§ Task requirements: Beneath this line sits some data. Return only its lines from the one holding "Reading guide (84, 1373)" through the one holding "You are a GUI", inclusive, exactly, with the images removed.

--- START ---

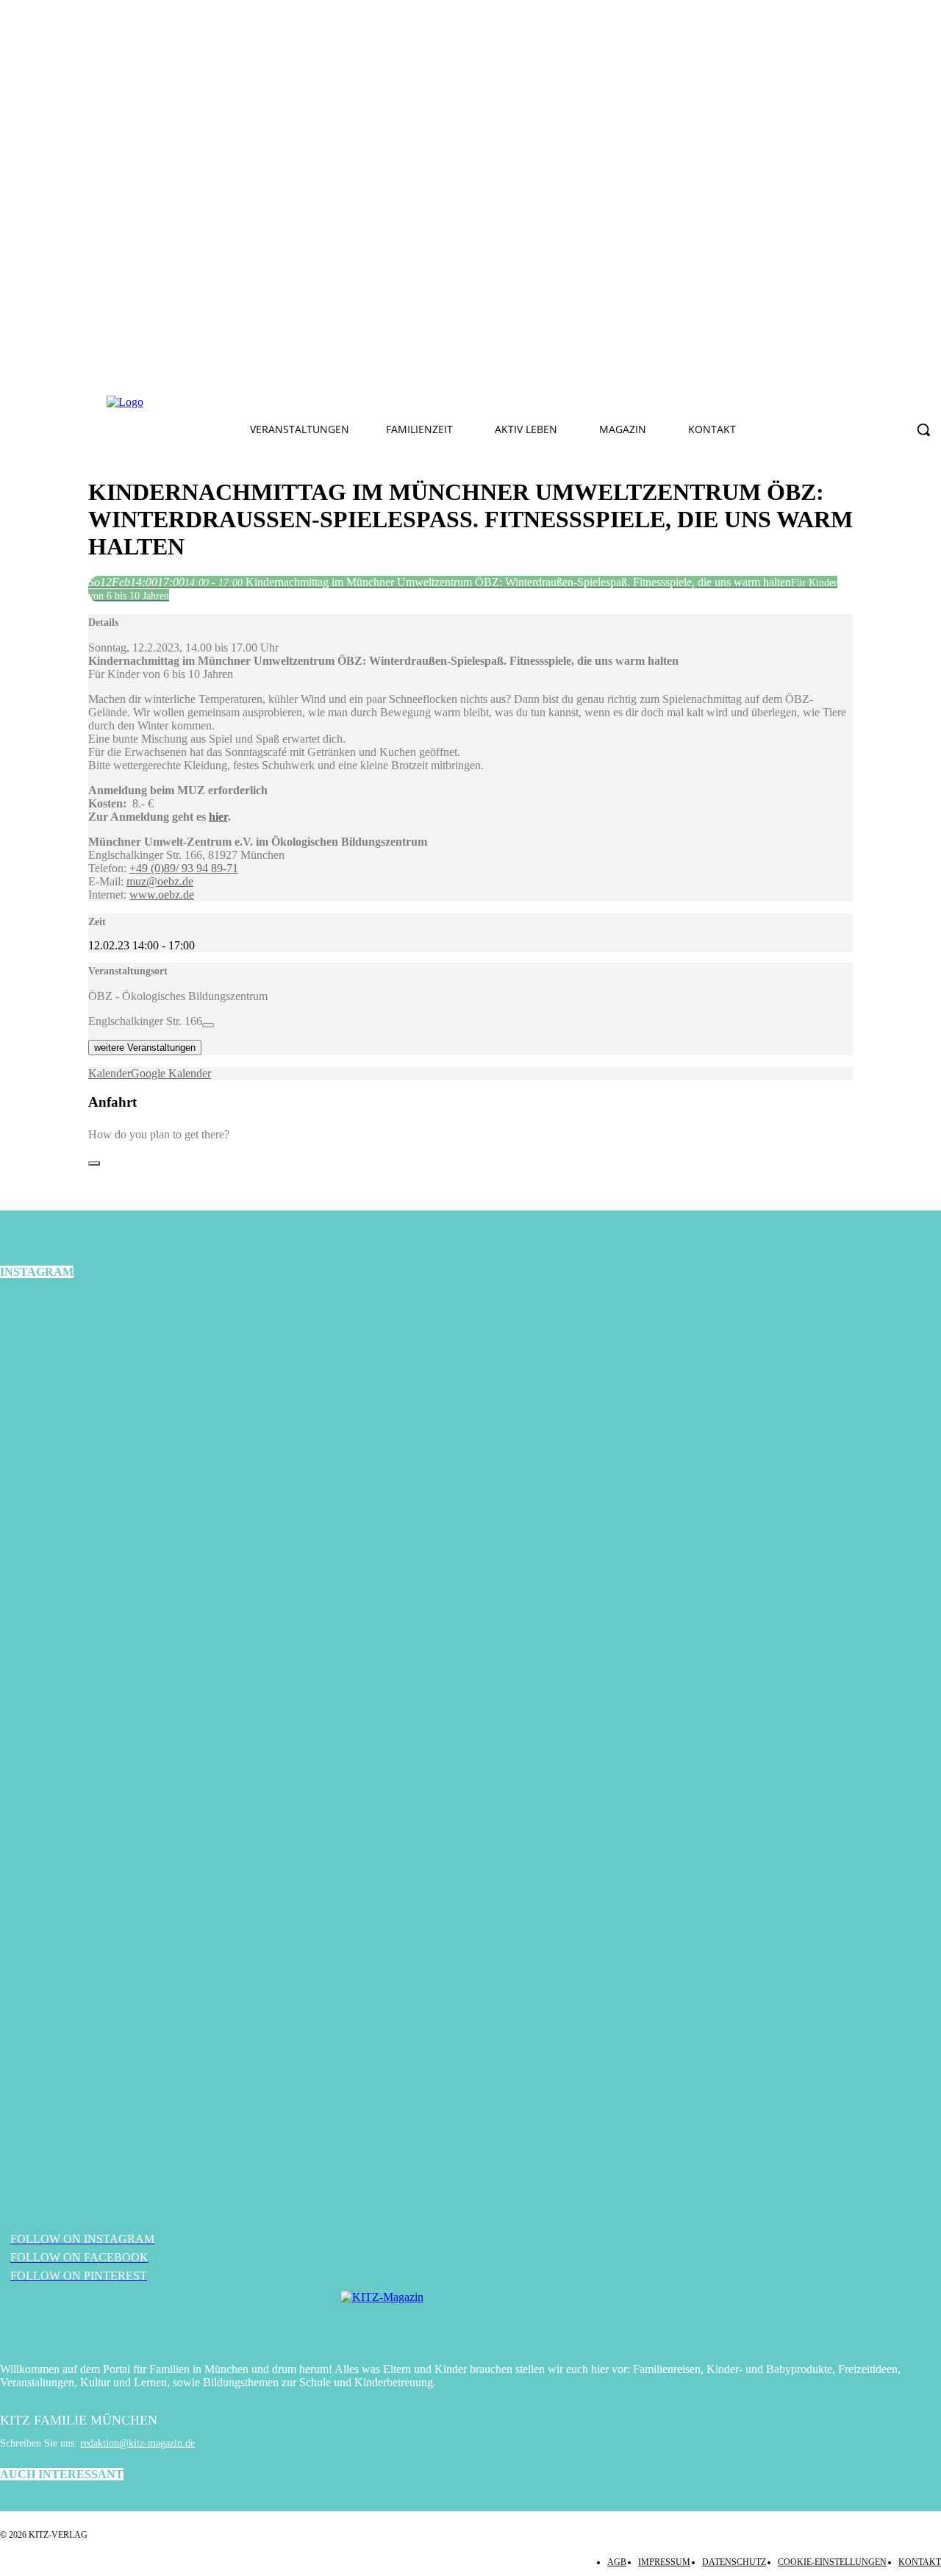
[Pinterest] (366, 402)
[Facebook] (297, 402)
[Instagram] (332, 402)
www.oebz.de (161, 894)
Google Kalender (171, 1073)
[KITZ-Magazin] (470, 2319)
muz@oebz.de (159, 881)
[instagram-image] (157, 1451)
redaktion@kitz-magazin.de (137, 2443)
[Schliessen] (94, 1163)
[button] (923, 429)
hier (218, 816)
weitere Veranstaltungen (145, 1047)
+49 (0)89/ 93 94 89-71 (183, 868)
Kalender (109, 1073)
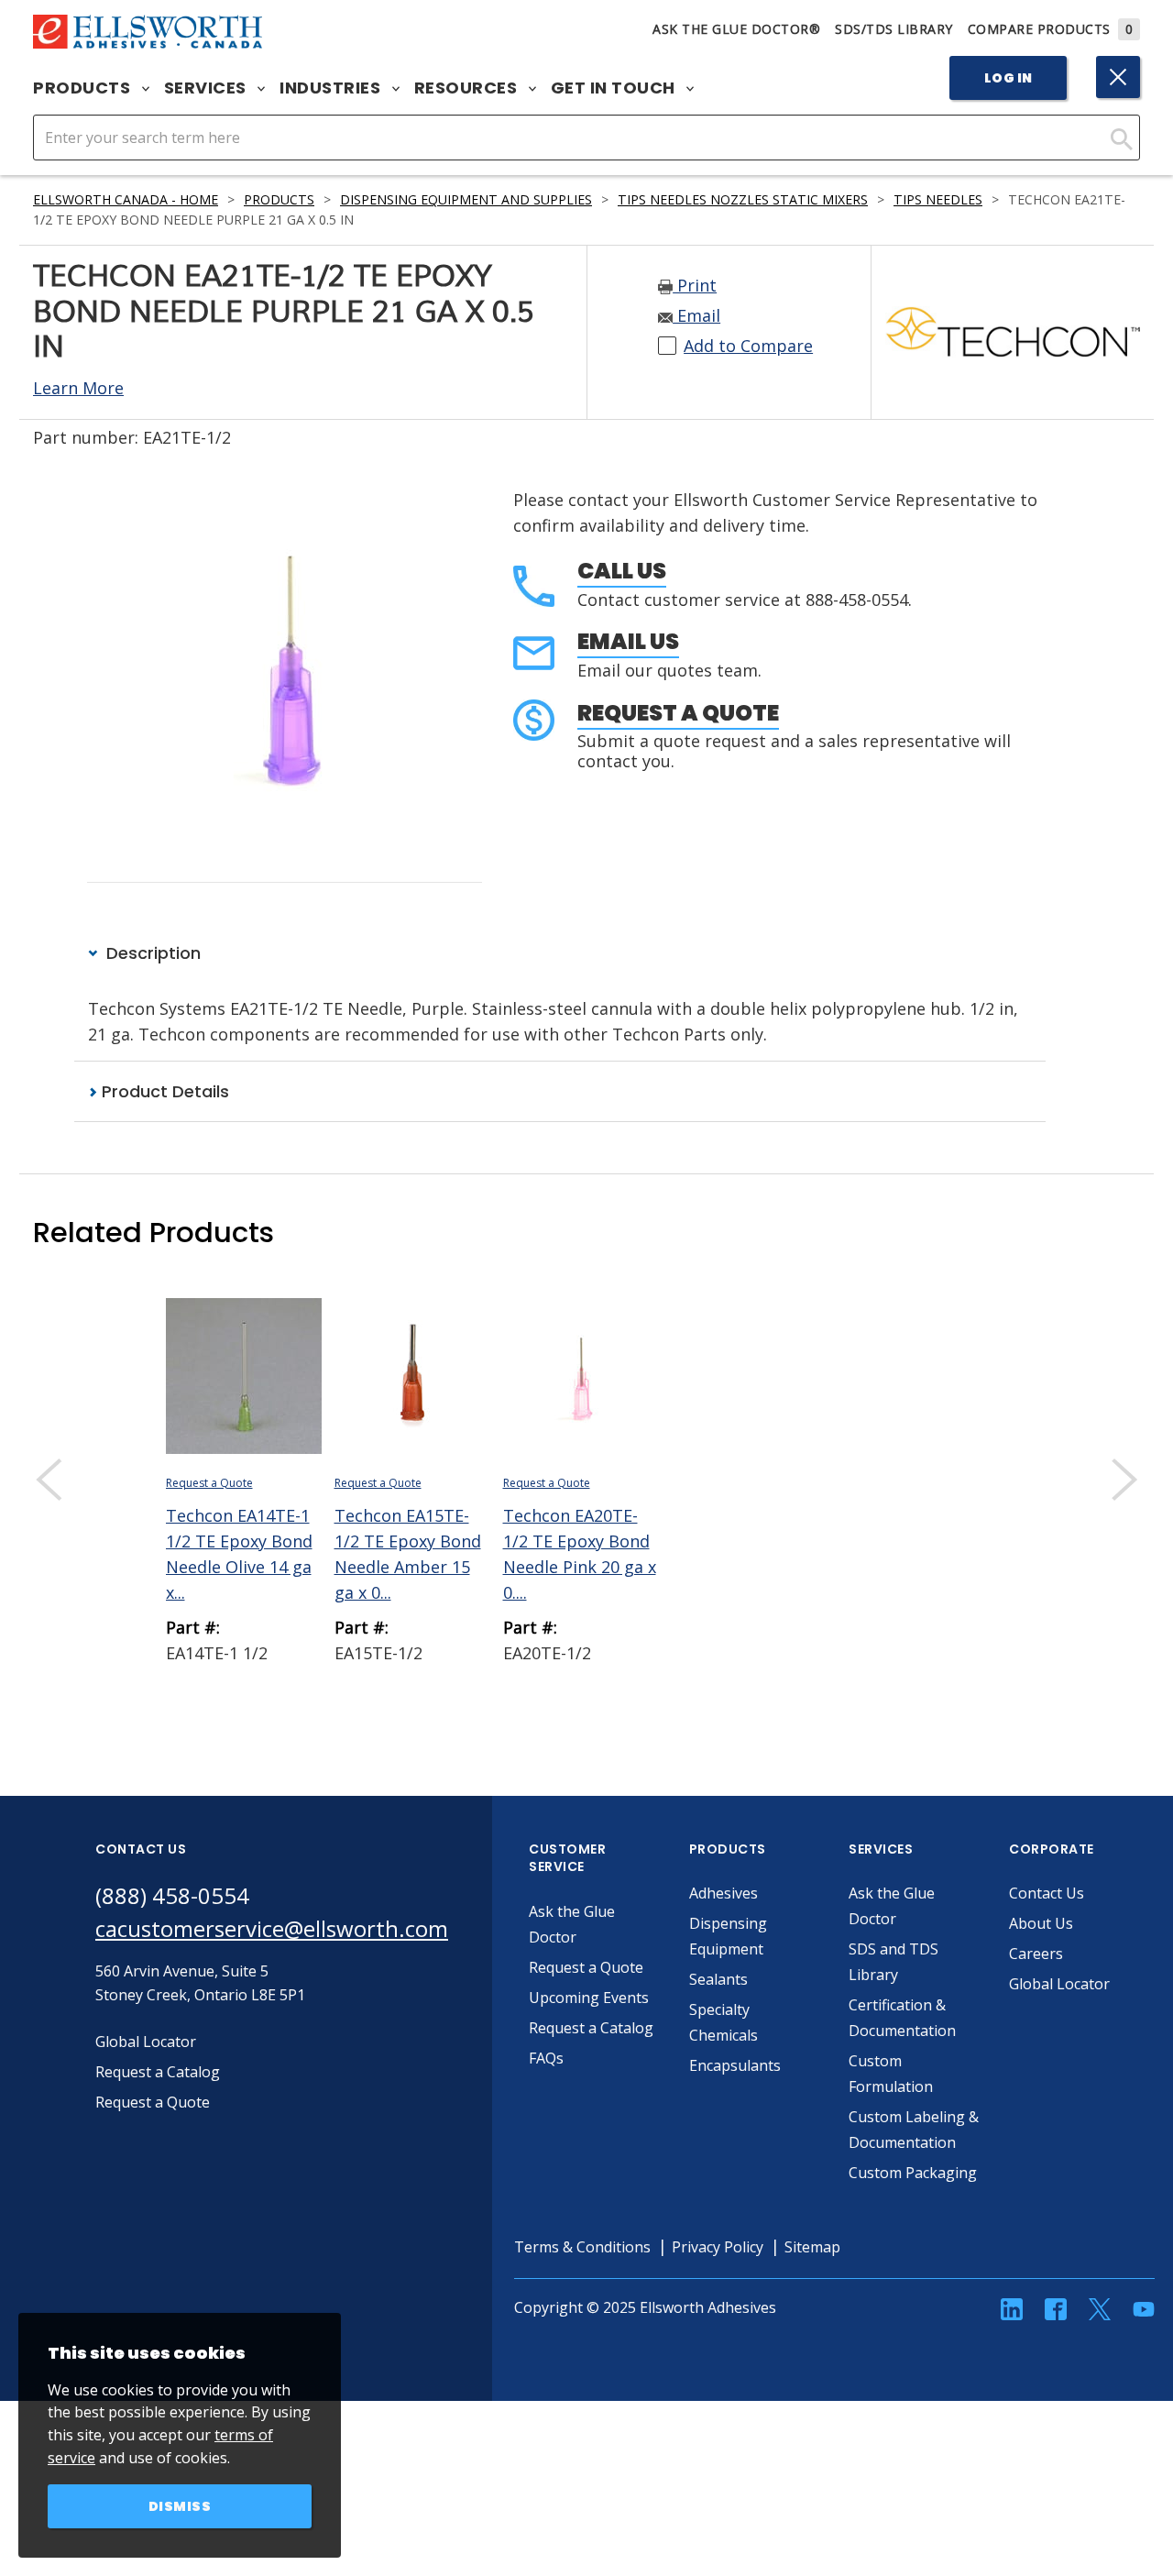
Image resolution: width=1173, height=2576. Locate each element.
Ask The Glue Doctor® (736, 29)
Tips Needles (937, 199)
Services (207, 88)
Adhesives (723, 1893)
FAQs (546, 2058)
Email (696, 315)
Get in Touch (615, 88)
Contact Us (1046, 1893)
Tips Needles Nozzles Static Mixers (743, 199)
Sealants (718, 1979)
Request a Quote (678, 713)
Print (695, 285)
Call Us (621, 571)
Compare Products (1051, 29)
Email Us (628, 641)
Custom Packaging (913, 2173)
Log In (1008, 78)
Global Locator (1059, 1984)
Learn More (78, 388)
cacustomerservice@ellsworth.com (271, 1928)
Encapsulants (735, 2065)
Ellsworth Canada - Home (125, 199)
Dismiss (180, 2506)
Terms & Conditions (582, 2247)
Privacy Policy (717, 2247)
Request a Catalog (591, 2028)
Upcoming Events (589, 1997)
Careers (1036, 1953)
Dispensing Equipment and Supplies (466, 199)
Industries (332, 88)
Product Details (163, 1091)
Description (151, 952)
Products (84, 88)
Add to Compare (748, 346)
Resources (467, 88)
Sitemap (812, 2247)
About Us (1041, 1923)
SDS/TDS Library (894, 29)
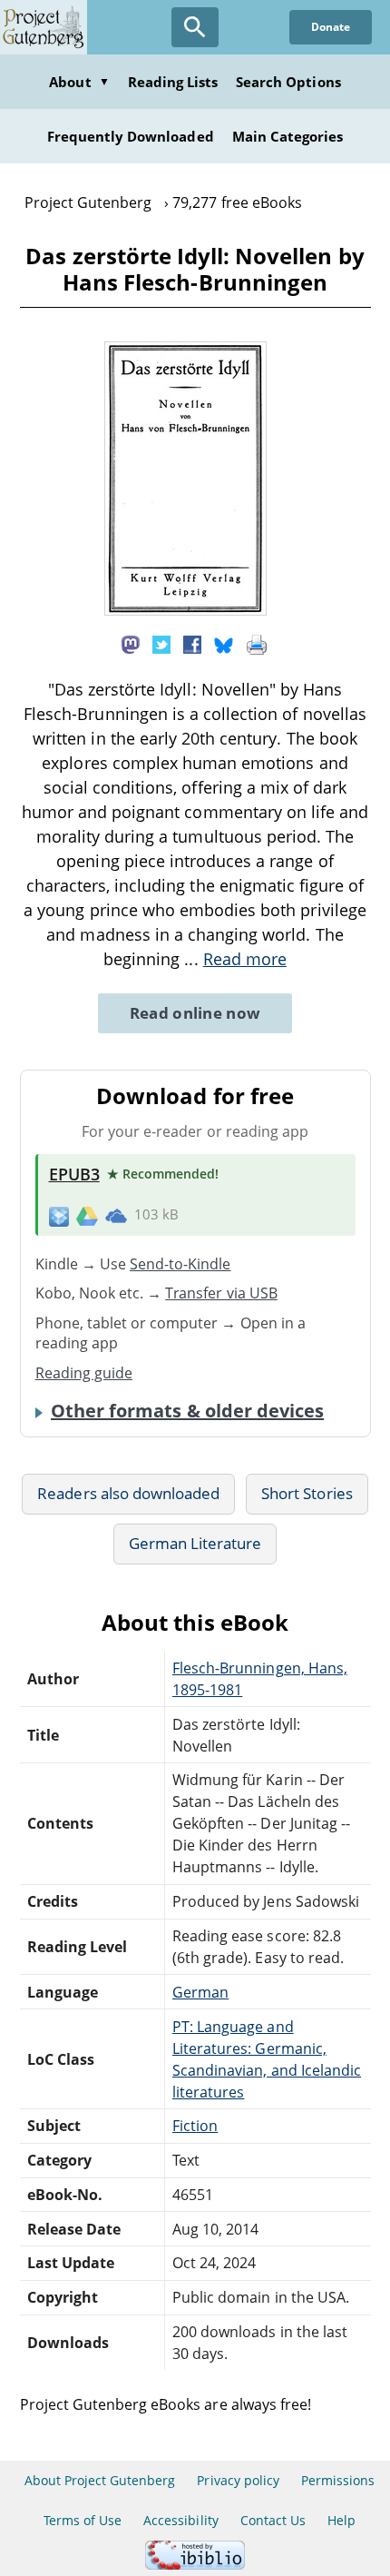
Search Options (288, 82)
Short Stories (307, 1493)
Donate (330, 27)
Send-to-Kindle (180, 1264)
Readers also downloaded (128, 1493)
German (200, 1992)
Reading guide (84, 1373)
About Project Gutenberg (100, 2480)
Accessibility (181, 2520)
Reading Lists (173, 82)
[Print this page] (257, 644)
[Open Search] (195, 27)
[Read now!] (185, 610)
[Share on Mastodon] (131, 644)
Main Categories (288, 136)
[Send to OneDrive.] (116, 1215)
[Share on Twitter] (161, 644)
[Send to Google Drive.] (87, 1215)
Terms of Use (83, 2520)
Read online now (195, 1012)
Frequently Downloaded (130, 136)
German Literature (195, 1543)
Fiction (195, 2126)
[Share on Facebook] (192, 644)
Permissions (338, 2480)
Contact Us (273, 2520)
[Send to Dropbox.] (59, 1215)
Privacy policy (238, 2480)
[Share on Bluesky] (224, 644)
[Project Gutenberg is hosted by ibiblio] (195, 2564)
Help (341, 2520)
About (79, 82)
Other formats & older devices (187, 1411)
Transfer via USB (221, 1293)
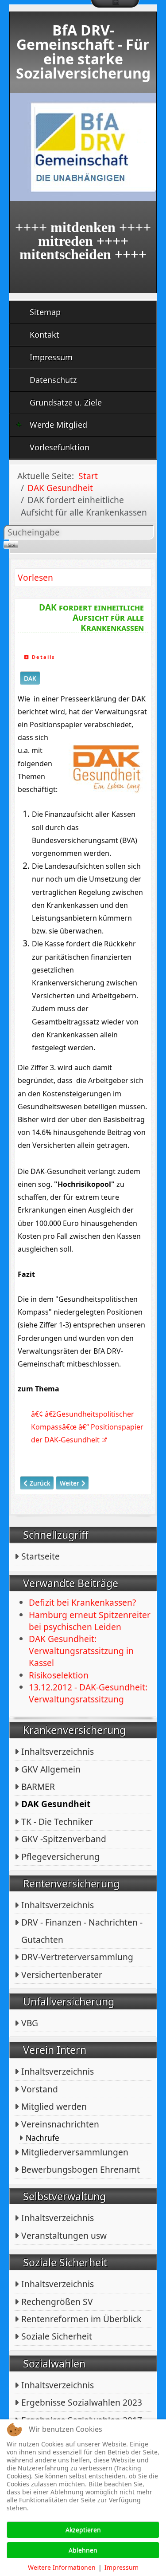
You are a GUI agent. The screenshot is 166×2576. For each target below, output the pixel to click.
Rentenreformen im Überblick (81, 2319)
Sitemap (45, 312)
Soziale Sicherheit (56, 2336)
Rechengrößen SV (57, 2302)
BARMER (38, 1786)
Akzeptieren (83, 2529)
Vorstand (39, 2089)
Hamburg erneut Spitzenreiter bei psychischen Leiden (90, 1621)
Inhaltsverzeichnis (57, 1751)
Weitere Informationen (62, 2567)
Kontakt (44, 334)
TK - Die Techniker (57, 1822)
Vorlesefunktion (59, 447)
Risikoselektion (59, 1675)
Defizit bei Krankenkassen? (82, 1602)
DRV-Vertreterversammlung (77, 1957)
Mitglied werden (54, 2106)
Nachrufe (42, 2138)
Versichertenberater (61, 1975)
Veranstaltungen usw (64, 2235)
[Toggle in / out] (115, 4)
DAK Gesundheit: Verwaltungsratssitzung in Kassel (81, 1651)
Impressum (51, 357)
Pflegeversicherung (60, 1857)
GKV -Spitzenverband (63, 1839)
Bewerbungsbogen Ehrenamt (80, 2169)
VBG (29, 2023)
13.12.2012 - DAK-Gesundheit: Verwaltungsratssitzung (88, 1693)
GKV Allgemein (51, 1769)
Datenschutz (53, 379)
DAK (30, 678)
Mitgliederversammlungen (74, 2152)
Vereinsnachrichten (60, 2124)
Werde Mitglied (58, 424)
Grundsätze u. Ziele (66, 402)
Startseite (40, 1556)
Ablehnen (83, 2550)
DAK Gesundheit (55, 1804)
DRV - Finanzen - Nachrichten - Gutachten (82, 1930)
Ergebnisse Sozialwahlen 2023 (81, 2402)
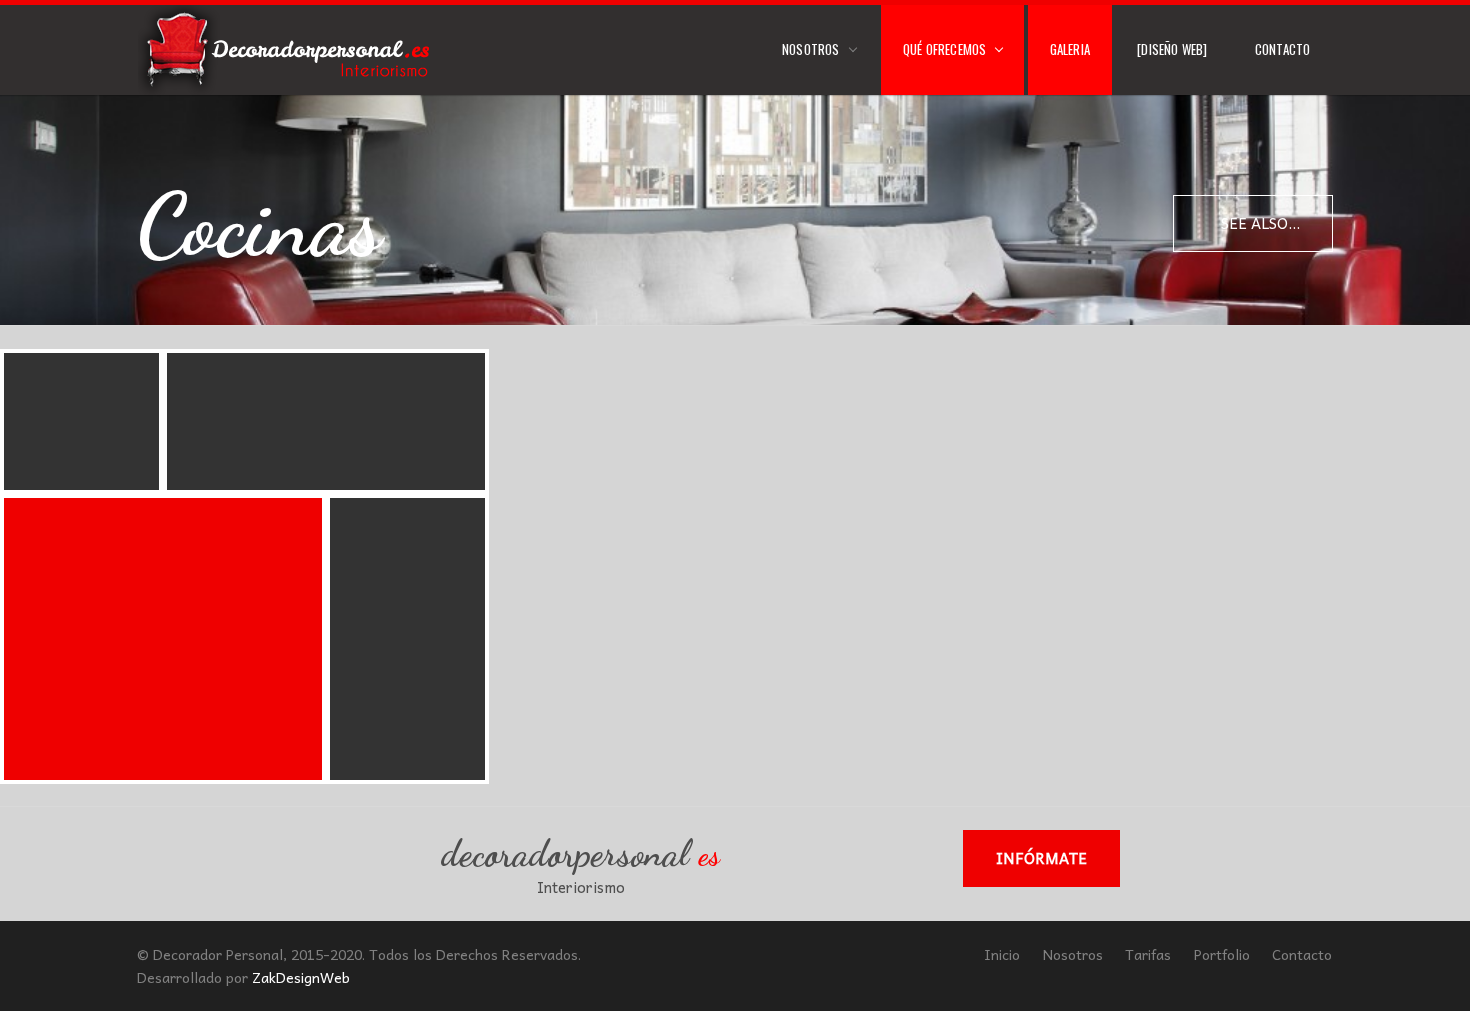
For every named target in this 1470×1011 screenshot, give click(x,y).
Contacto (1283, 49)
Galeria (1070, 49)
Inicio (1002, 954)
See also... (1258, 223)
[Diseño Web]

--- END ---

§ Solved exercise:
Reading guide (84, 1373)
About Project Gutenberg (100, 2480)
Accessibility (181, 2520)
Reading Lists (173, 82)
[Print this page] (257, 644)
[Open Search] (195, 27)
[Read now!] (185, 610)
[Share on Mastodon] (131, 644)
Main Categories (288, 136)
[Send to OneDrive.] (116, 1215)
[Share on Twitter] (161, 644)
[Send to Google Drive.] (87, 1215)
Terms of Use (83, 2520)
Read online now (195, 1012)
Frequently Downloaded (130, 136)
German Literature (195, 1543)
Fiction (195, 2126)
[Share on Facebook] (192, 644)
Permissions (338, 2480)
Contact Us (273, 2520)
[Send to Dropbox.] (59, 1215)
Privacy policy (238, 2480)
[Share on Bluesky] (224, 644)
[Project Gutenberg is hosted by ibiblio] (195, 2564)
Help (341, 2520)
About (79, 82)
Other formats & older devices (187, 1411)
Transfer via USB (221, 1293)
You are a GUI agent. The screenshot is 166×2576. For each target below, output the pixel to click.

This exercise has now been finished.